# Another Betta / Snail Relationship Question



## RussianRepercussion (Nov 27, 2014)

Hi, 

Some months ago, I made the very big mistake of buying my wife an aquarium for company when I am working away from home. Please, one must understand my wife is very concerned for all of her pets; big and small. 

The employees at the pet shop explained a betta fish is an excellent introductory fish. Further, they explained we should purchase a snail to clean the algae that will accumulate.

Yesterday, while discussing fish with girlfriends at coffee, a girlfriend of my wife informed her that the betta will eat the snail. She is already very much attached to the snail so we now have a panic. I Googled "do bettas eat snails" and this forum is the first to provide answers.

The snail is a fair sized snail: it is almost 2 inches. Is this a size of snail a betta will eat?

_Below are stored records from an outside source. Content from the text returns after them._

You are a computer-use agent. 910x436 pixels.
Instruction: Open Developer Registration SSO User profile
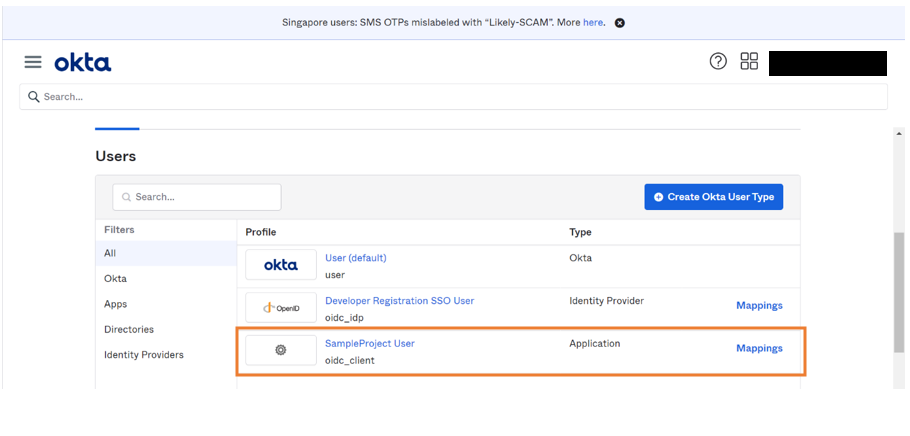point(399,301)
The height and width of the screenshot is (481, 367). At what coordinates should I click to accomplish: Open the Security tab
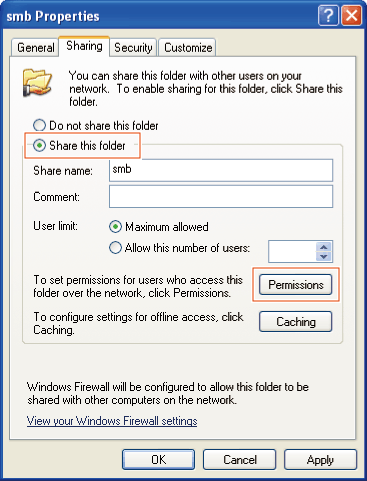[133, 48]
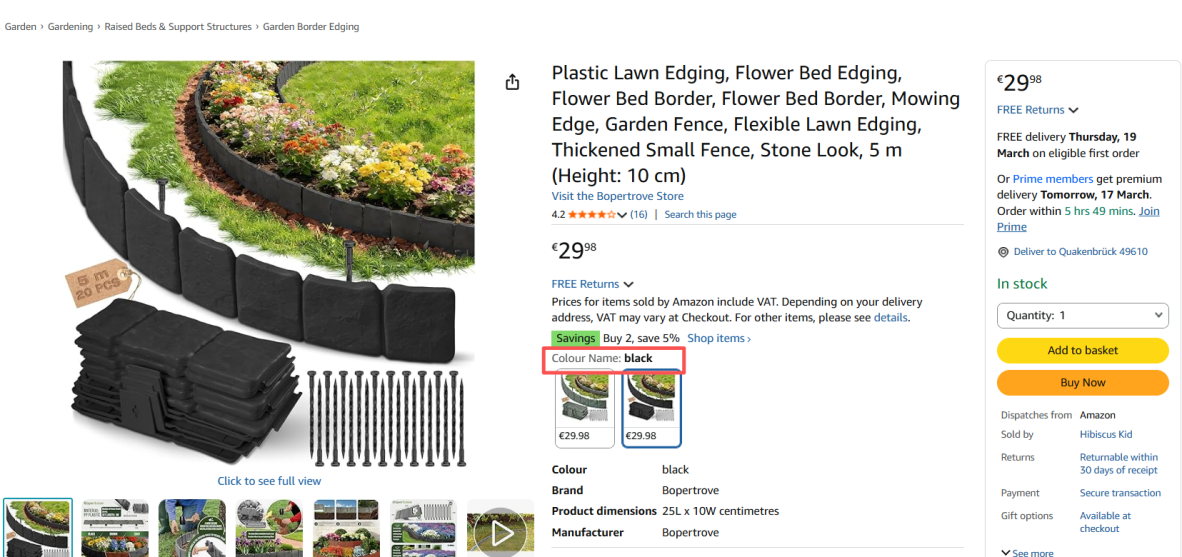Open the Hibiscus Kid seller link

coord(1105,435)
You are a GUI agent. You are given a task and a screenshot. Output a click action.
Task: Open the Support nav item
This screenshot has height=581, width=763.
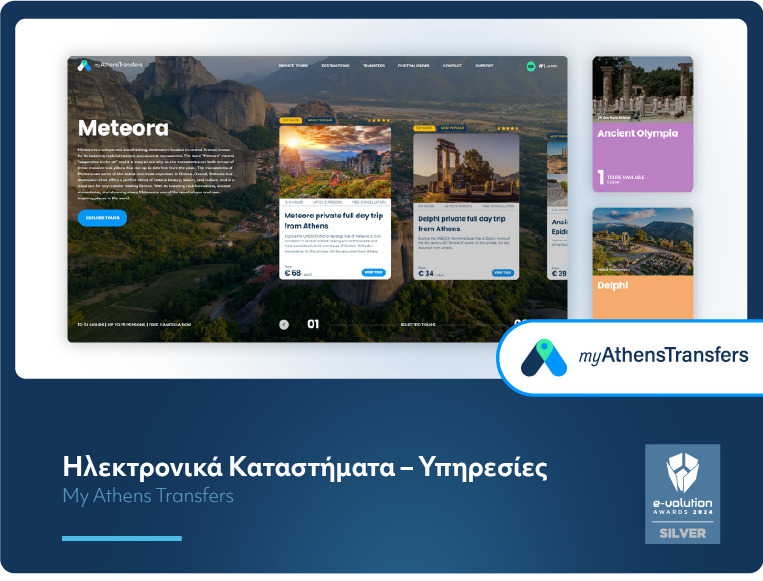(x=484, y=66)
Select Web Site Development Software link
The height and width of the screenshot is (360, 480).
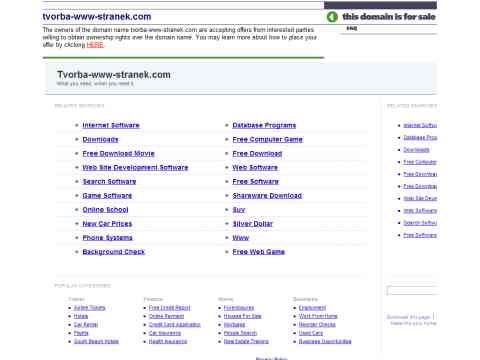pyautogui.click(x=135, y=167)
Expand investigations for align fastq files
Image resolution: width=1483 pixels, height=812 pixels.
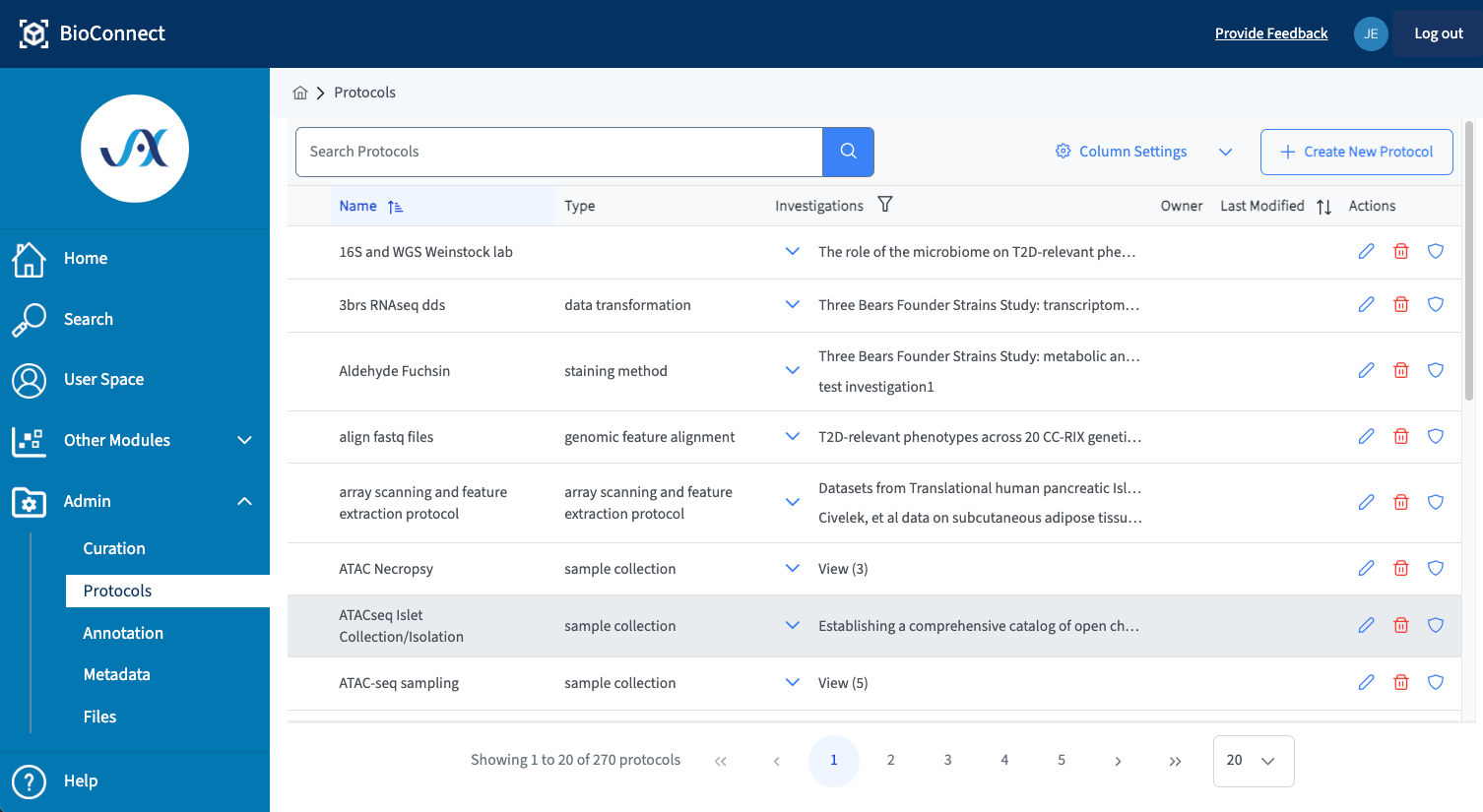pyautogui.click(x=793, y=436)
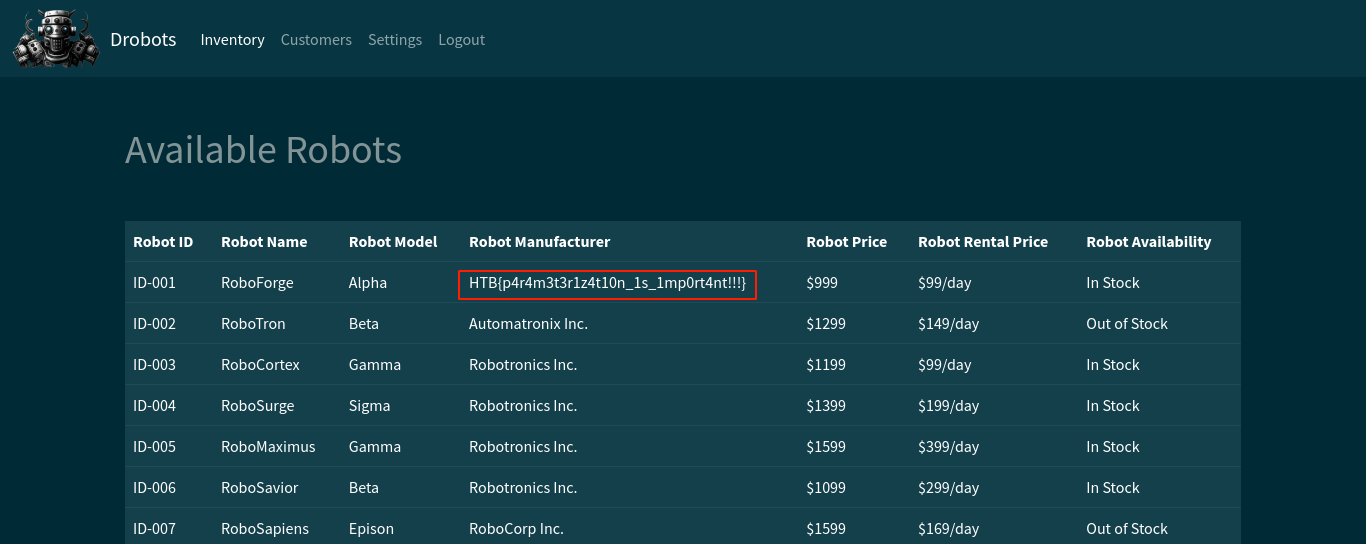1366x544 pixels.
Task: Click the Robot ID column header
Action: [163, 242]
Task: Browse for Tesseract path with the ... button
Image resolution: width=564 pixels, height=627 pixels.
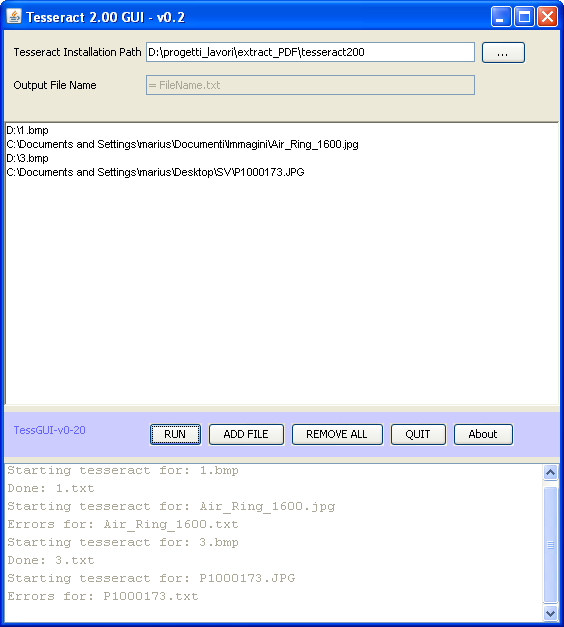Action: [x=503, y=52]
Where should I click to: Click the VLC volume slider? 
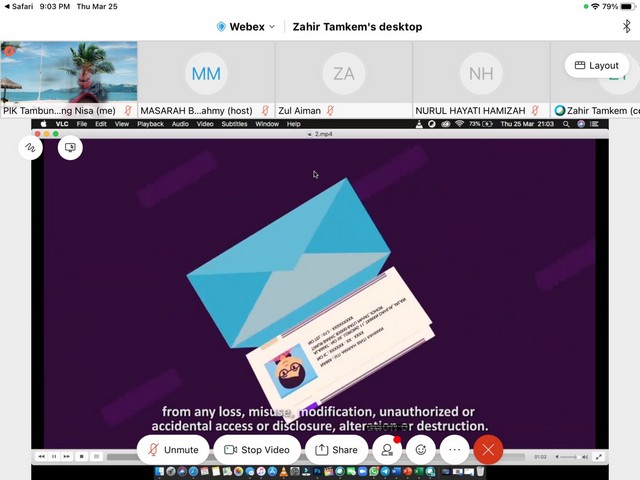click(569, 457)
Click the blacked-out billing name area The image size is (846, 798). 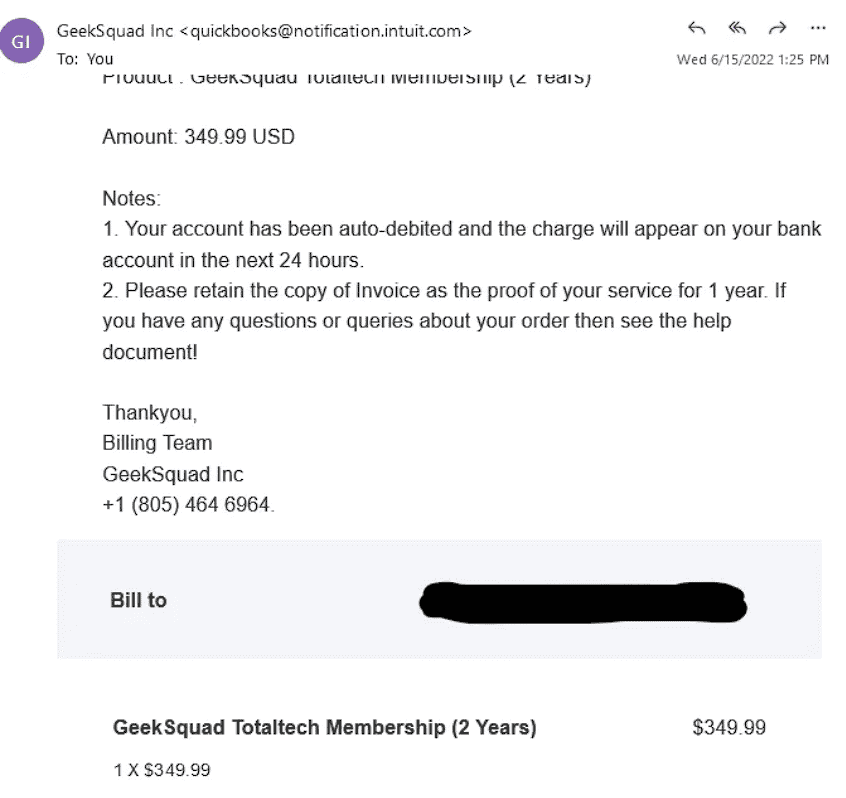coord(583,603)
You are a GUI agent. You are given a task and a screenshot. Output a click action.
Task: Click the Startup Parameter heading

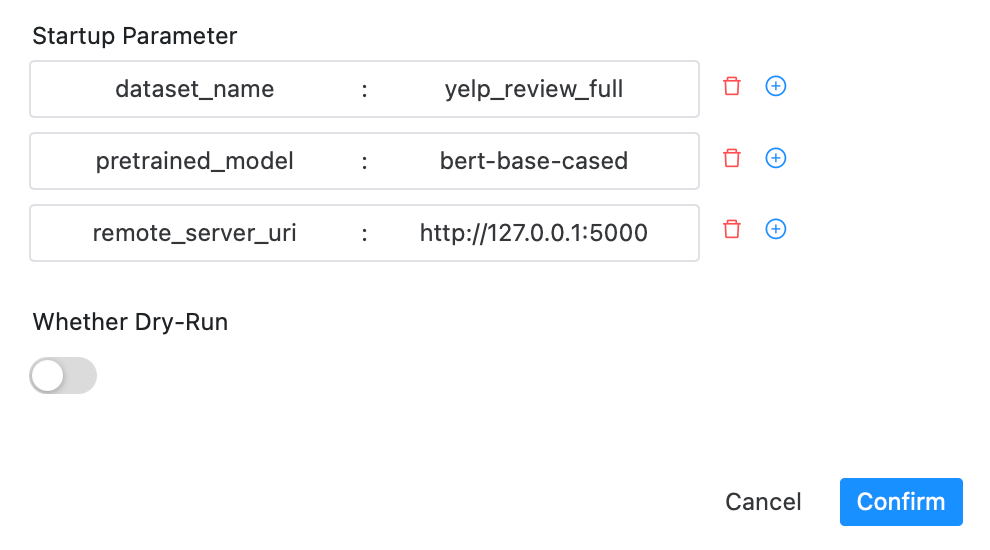pyautogui.click(x=135, y=36)
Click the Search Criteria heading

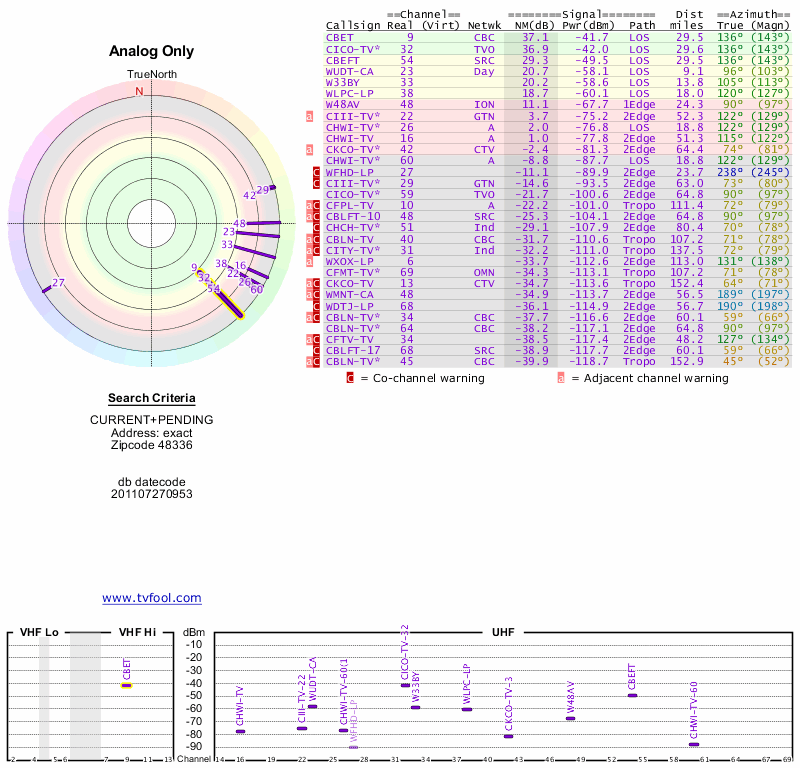[152, 398]
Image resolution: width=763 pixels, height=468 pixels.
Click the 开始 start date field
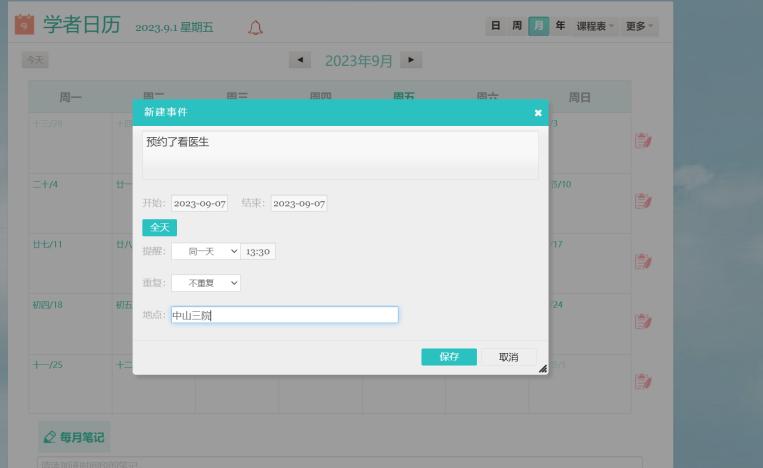tap(199, 203)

The betta and snail have been living together for 5 days. The betta has not attempted to eat the snail yet. Will this change or after 5 days are they friends? Can there be an immediate change?

The betta "does his own thing" but sometimes he will sleep (I think it is sleeping) beside the snail and look at him. It looks as though they are friendly. Is this a good sign?

The girlfriend of my wife explained that the betta will attempt to eat the snail on a fasting day. Fasting day is planned for this upcoming Sunday. Is this true or nonfactual?

I look forward to any information that can be provided.

Thank you.


----------



## Charc14 (Aug 27, 2014)

I would watch you snail's antennae .
One of my bettas ripped off all of the antennae of one of my snails named polo. Luckily polo is ok Now, because I removed her and she is growing her stalks, eyes and everything else that is missing back. 

my other betta, hes fine with his snail. Doesn't do anything to it. 

Just keep an eye out for nipping an such. If the betta dies start nipping and biting off Antennae, then just take you snail out. 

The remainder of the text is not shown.